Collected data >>
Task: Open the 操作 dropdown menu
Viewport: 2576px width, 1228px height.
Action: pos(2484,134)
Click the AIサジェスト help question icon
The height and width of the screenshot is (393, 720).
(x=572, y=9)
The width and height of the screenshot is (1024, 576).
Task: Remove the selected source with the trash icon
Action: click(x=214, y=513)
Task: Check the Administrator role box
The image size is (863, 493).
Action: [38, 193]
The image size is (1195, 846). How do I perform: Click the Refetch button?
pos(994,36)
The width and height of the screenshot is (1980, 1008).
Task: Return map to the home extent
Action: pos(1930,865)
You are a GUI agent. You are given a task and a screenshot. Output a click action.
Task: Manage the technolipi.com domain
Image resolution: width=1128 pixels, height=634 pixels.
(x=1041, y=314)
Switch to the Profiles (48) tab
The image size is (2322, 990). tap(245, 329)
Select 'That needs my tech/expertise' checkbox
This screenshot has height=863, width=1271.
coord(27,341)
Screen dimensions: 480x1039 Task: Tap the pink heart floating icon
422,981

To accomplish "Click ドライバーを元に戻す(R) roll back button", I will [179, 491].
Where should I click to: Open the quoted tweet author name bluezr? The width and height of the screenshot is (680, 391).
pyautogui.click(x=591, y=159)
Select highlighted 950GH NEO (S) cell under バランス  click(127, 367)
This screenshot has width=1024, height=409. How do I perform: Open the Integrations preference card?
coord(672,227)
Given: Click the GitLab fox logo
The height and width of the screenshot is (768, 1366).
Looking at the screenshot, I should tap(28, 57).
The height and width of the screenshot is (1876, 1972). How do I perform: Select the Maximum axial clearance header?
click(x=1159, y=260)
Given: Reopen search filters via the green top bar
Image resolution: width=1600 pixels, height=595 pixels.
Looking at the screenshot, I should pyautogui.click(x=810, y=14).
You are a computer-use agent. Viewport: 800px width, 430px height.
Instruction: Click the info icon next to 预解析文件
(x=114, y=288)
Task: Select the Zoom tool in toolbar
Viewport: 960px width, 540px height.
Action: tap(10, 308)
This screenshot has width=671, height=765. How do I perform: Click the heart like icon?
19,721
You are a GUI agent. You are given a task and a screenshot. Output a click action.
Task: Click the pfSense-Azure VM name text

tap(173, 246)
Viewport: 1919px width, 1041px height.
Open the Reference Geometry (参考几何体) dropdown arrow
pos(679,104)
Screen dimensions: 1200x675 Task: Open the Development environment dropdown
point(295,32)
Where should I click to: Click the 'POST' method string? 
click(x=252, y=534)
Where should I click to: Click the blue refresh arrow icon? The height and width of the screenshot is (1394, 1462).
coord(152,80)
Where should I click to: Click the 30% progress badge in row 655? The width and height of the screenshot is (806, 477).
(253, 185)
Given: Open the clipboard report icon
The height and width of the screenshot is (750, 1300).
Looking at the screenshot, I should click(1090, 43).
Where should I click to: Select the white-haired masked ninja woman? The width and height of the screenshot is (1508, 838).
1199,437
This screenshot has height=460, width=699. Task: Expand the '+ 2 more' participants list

WHAT IS NEEDED >> Copy out the records once more. Match them exactly.

ANSWER SPACE >>
Task: Open the 操作 dropdown menu
Viewport: 2576px width, 1228px height.
Action: pos(2484,134)
Click the AIサジェスト help question icon
The height and width of the screenshot is (393, 720).
(x=572, y=9)
The width and height of the screenshot is (1024, 576).
Task: Remove the selected source with the trash icon
Action: click(x=214, y=513)
Task: Check the Administrator role box
The image size is (863, 493).
Action: [38, 193]
The image size is (1195, 846). How do I perform: Click the Refetch button?
pos(994,36)
The width and height of the screenshot is (1980, 1008).
Task: Return map to the home extent
Action: pos(1930,865)
You are a GUI agent. You are given a task and a screenshot. Output a click action.
Task: Manage the technolipi.com domain
Image resolution: width=1128 pixels, height=634 pixels.
(x=1041, y=314)
Switch to the Profiles (48) tab
The image size is (2322, 990). tap(245, 329)
Select 'That needs my tech/expertise' checkbox
This screenshot has height=863, width=1271.
coord(27,341)
Screen dimensions: 480x1039 Task: Tap the pink heart floating icon
422,981

To accomplish "Click ドライバーを元に戻す(R) roll back button", I will [179, 491].
Where should I click to: Open the quoted tweet author name bluezr? The width and height of the screenshot is (680, 391).
pyautogui.click(x=591, y=159)
Select highlighted 950GH NEO (S) cell under バランス  click(127, 367)
This screenshot has width=1024, height=409. How do I perform: Open the Integrations preference card?
coord(672,227)
Given: Click the GitLab fox logo
The height and width of the screenshot is (768, 1366).
Looking at the screenshot, I should tap(28, 57).
The height and width of the screenshot is (1876, 1972). How do I perform: Select the Maximum axial clearance header?
click(x=1159, y=260)
Given: Reopen search filters via the green top bar
Image resolution: width=1600 pixels, height=595 pixels.
Looking at the screenshot, I should pyautogui.click(x=810, y=14).
You are a computer-use agent. Viewport: 800px width, 430px height.
Instruction: Click the info icon next to 预解析文件
(x=114, y=288)
Task: Select the Zoom tool in toolbar
Viewport: 960px width, 540px height.
Action: tap(10, 308)
This screenshot has width=671, height=765. How do I perform: Click the heart like icon?
19,721
You are a GUI agent. You are given a task and a screenshot. Output a click action.
Task: Click the pfSense-Azure VM name text

tap(173, 246)
Viewport: 1919px width, 1041px height.
Open the Reference Geometry (参考几何体) dropdown arrow
pos(679,104)
Screen dimensions: 1200x675 Task: Open the Development environment dropdown
point(295,32)
Where should I click to: Click the 'POST' method string? 
click(x=252, y=534)
Where should I click to: Click the blue refresh arrow icon? The height and width of the screenshot is (1394, 1462).
coord(152,80)
Where should I click to: Click the 30% progress badge in row 655? The width and height of the screenshot is (806, 477).
(253, 185)
Given: Open the clipboard report icon
The height and width of the screenshot is (750, 1300).
Looking at the screenshot, I should click(1090, 43).
Where should I click to: Select the white-haired masked ninja woman? The width and height of the screenshot is (1508, 838).
1199,437
This screenshot has height=460, width=699. Task: Expand the '+ 2 more' participants list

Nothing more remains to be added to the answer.